As we blur the lines between cellular and WiFi, securing our networks (while maintaining access to all our devices and services) will become harder, potentially allowing for more attack vectors. Mixed security deployments could harbor massive DDoS attacks, crypto-jacking, and cyberattacks.
Additionally, as the coverage area of a cellular cell becomes smaller, the ability for corporations and government agencies (and criminals) to pinpoint our locations and track our comings and goings is greatly increased.
If 5G lives up to its promises, the current (and limited) spectrum in which we live should be able to accommodate more people, more uses, and more devices.
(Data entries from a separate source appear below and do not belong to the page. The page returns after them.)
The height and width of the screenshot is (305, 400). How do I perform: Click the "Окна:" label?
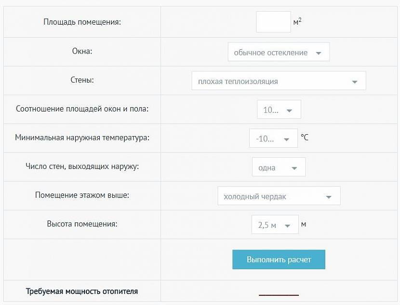tap(82, 51)
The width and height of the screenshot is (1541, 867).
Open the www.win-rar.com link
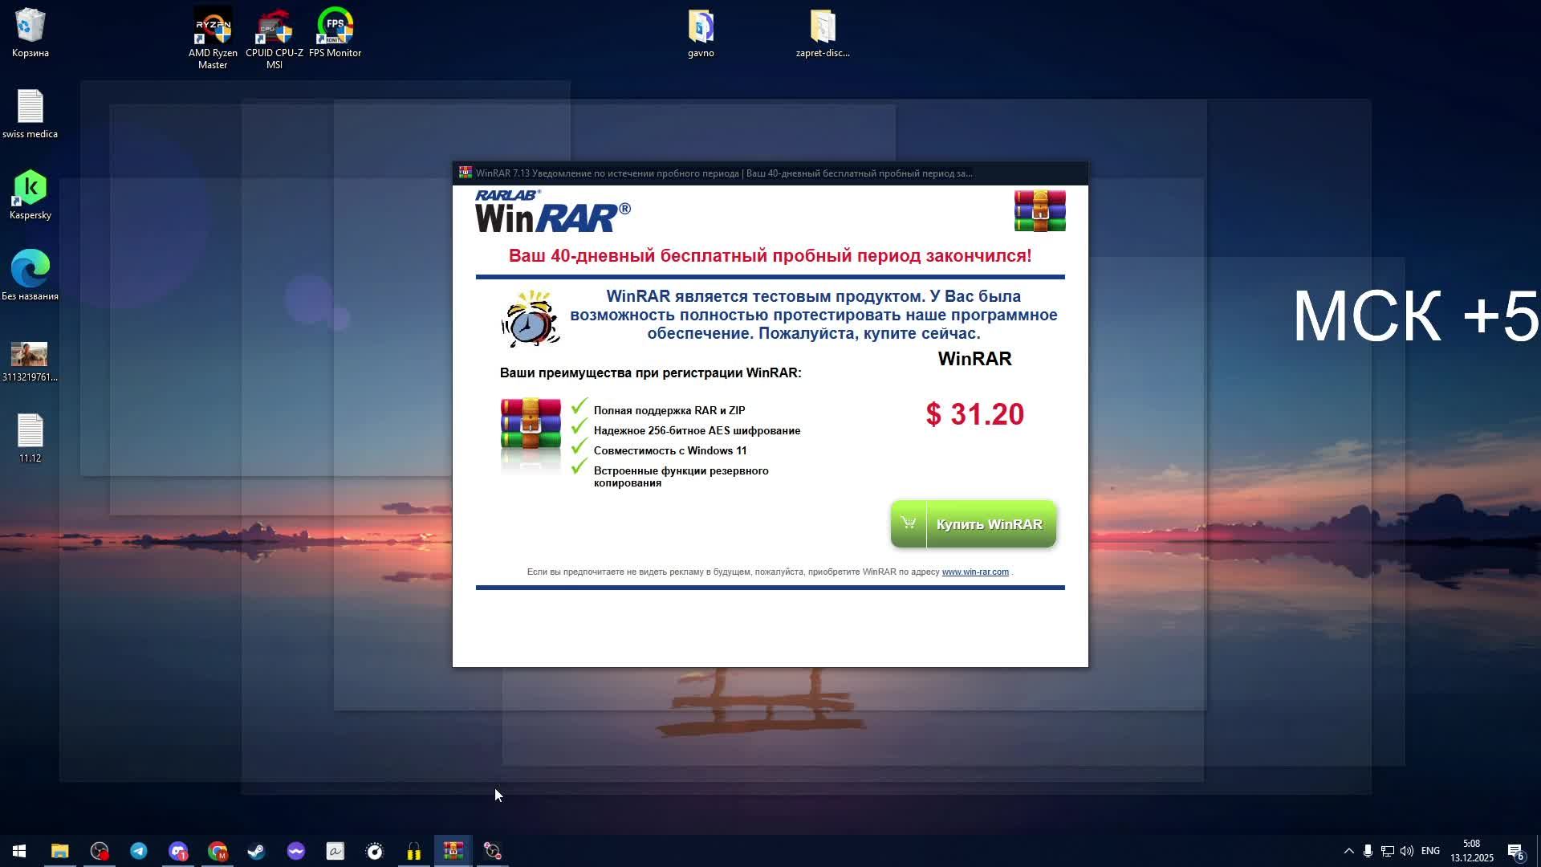click(974, 572)
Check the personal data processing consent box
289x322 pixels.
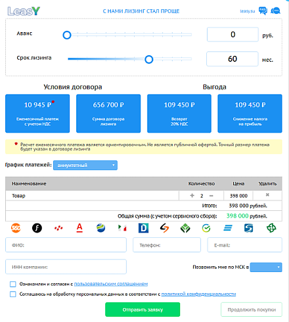pos(13,294)
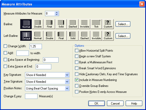This screenshot has height=110, width=146.
Task: Click the Extra Space at Beginning field
Action: coord(51,60)
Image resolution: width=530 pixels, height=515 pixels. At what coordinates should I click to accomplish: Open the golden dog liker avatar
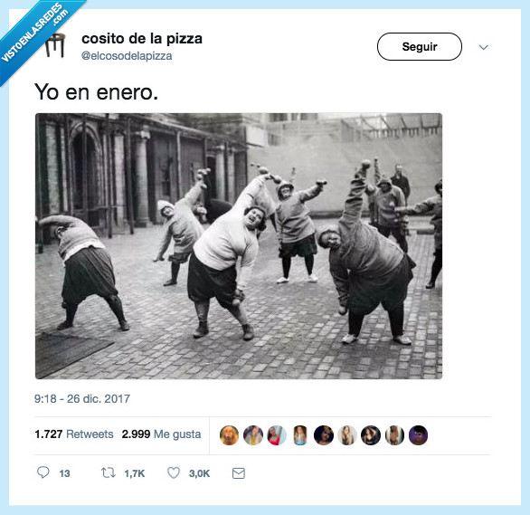(229, 434)
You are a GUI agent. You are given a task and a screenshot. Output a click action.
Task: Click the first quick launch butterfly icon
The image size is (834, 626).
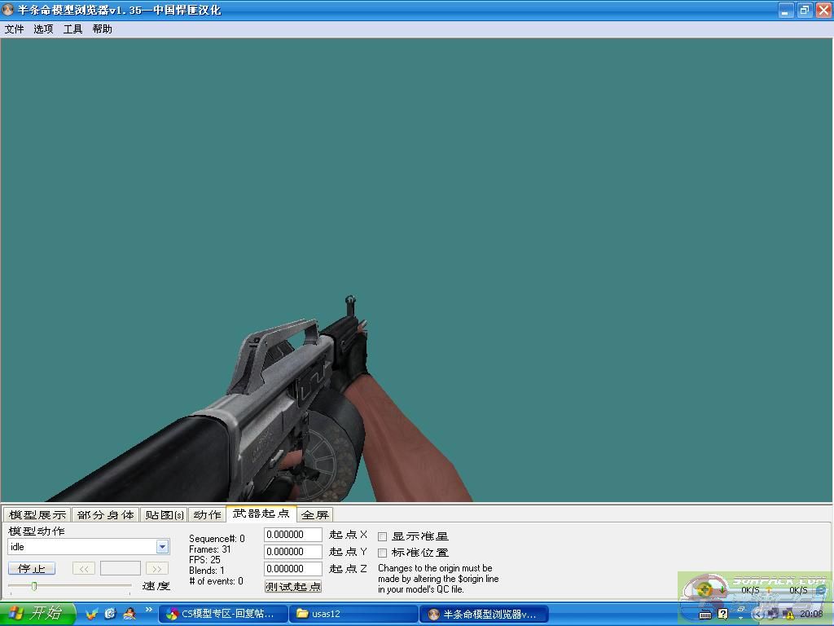(91, 613)
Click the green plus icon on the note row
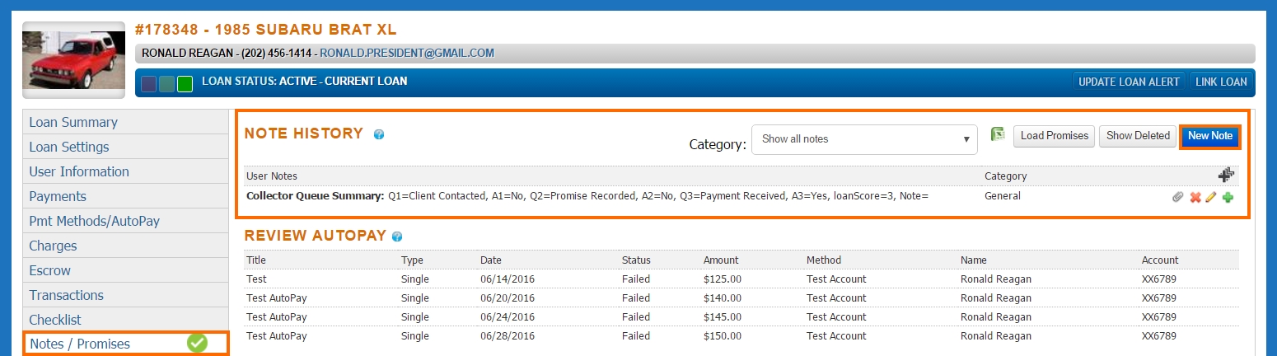This screenshot has width=1277, height=356. point(1228,198)
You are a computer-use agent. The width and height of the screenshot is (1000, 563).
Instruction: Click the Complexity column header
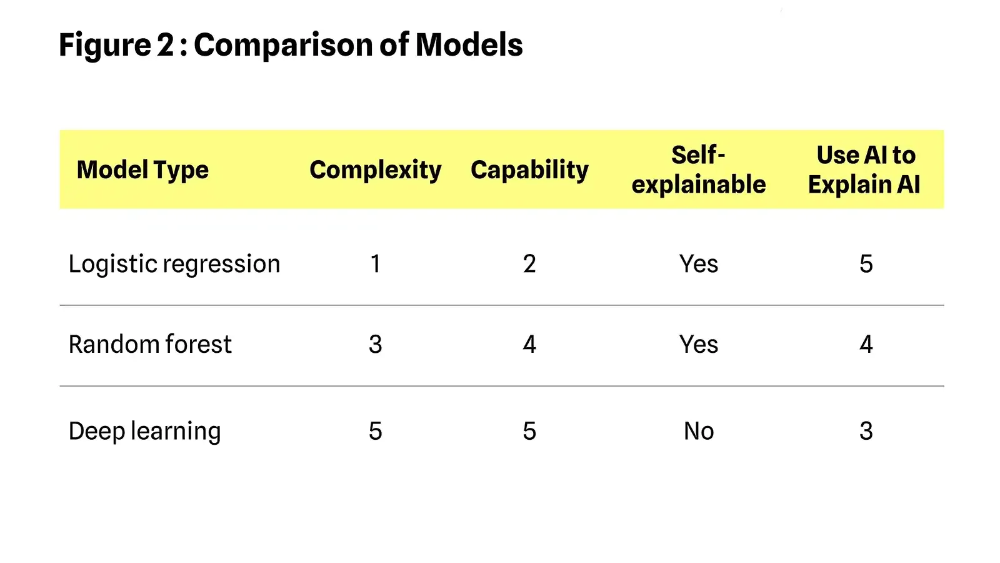375,170
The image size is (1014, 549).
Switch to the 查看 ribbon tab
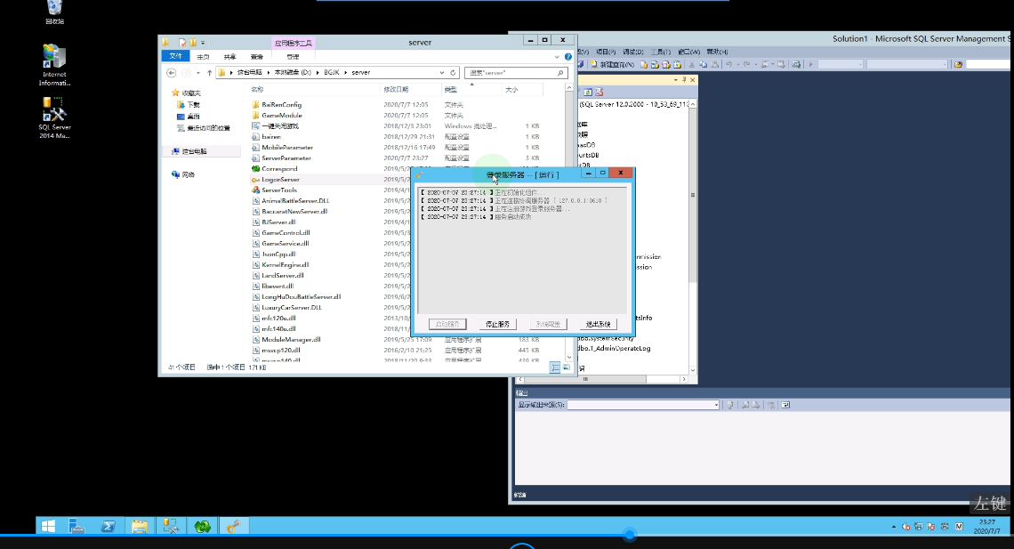click(256, 56)
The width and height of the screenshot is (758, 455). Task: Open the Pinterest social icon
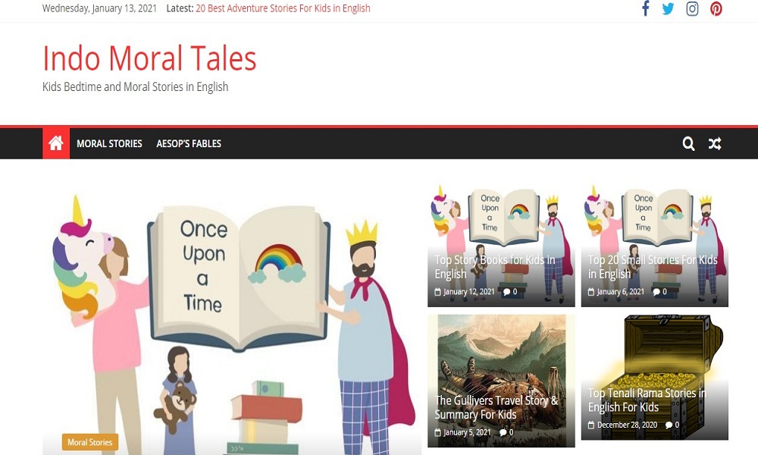coord(716,8)
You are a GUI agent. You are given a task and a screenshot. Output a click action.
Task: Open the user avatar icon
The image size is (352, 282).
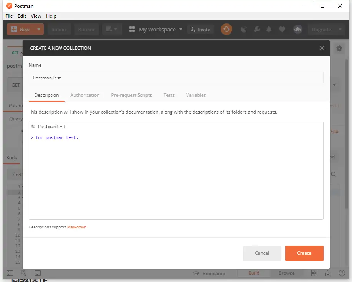tap(297, 29)
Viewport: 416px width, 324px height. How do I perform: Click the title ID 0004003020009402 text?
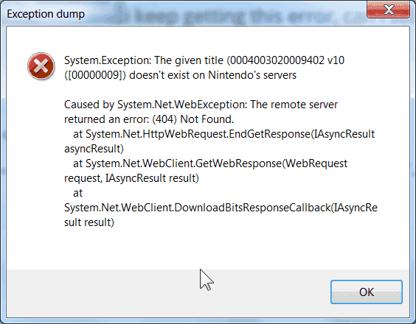coord(277,60)
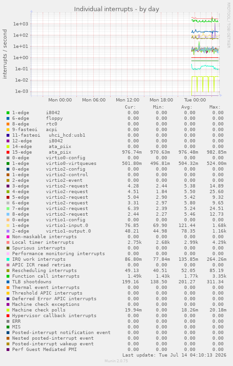The image size is (233, 366).
Task: Click the yellow-green swatch beside Machine check polls
Action: point(8,310)
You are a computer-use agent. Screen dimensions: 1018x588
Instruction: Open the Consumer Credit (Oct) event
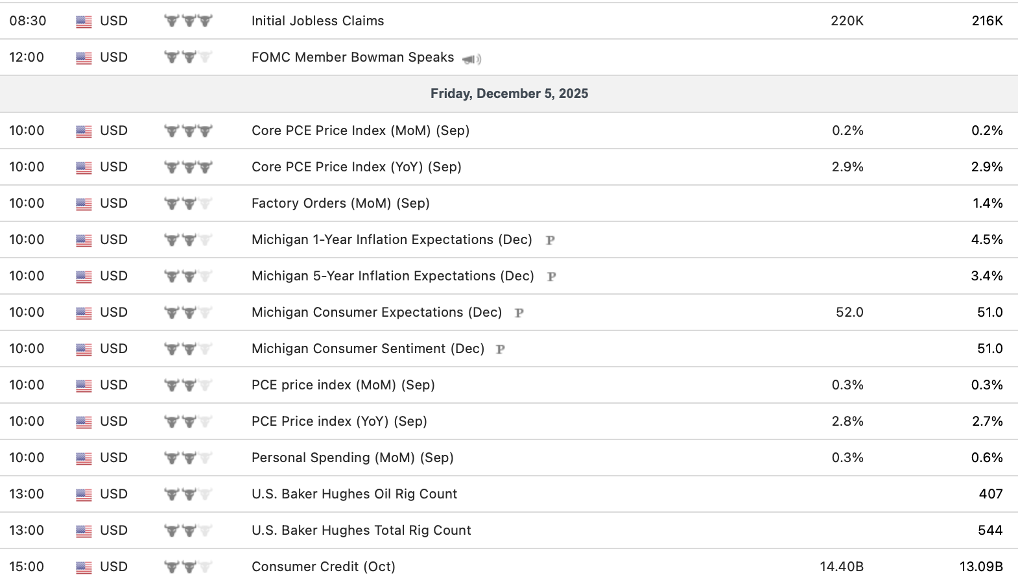coord(323,567)
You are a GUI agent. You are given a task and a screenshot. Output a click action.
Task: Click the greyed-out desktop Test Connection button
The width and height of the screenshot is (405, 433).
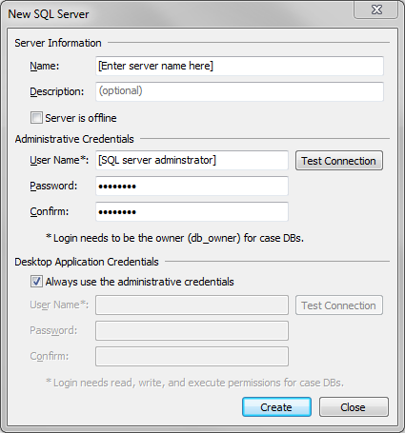pos(339,305)
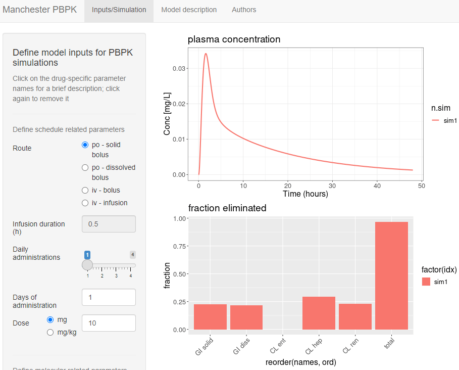The width and height of the screenshot is (459, 370).
Task: Click the Manchester PBPK title link
Action: 39,10
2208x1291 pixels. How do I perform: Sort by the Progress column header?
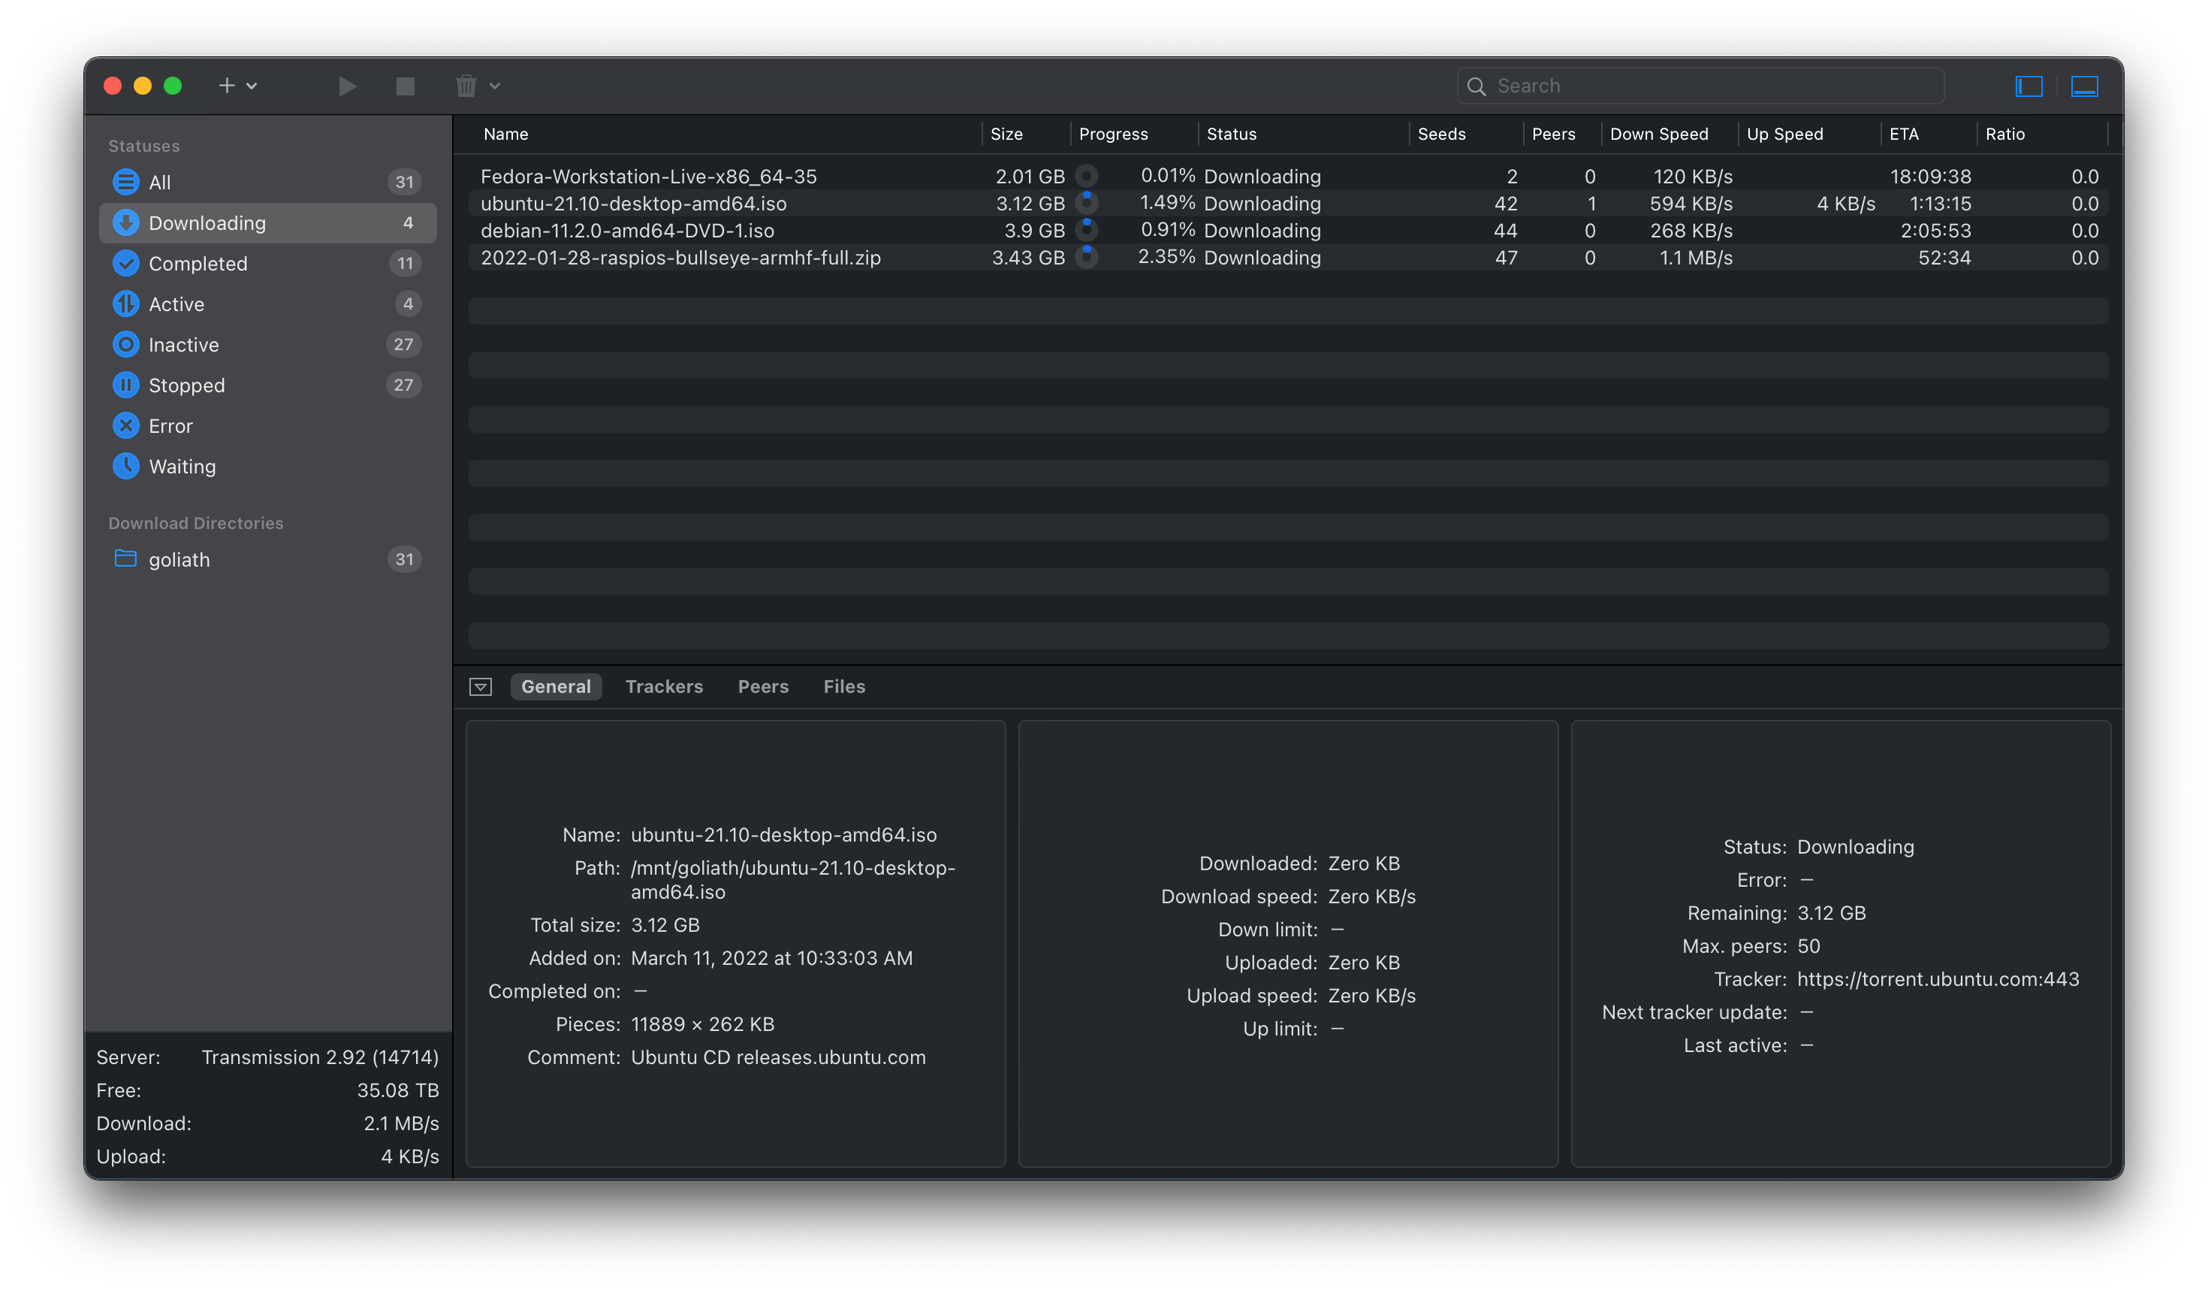[x=1113, y=134]
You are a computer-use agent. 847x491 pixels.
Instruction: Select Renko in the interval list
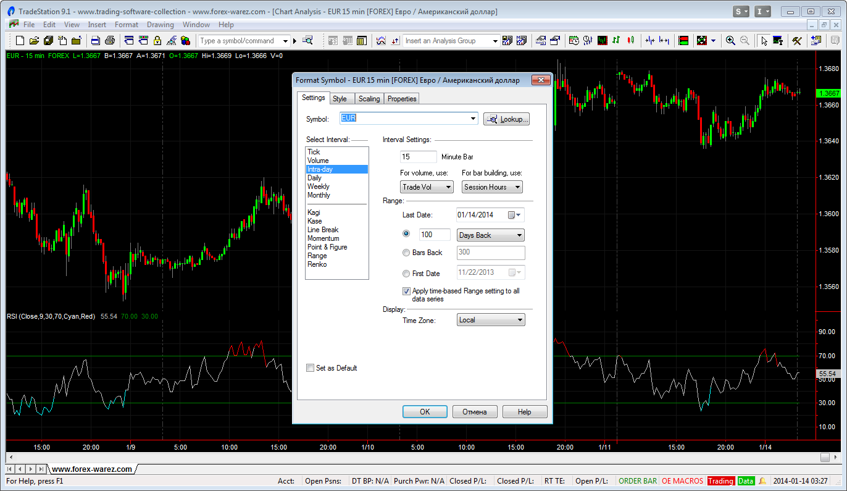(x=317, y=264)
These connections should be faster, more reliable, and more ubiquitous.
However, exactly what 5G is has yet to be defined, let alone realized in a practical sense. The 5G deployments we’ve seen to-date are more “proof of concept” than they are foretellers of the future of the “standard”.
Lastly, 5G is often described as a universal solution for all Internet connectivity issues – it is not. As Member of Parliament of Canada David de Burgh Graham says, “5G is not a magic bullet that will fix everything”.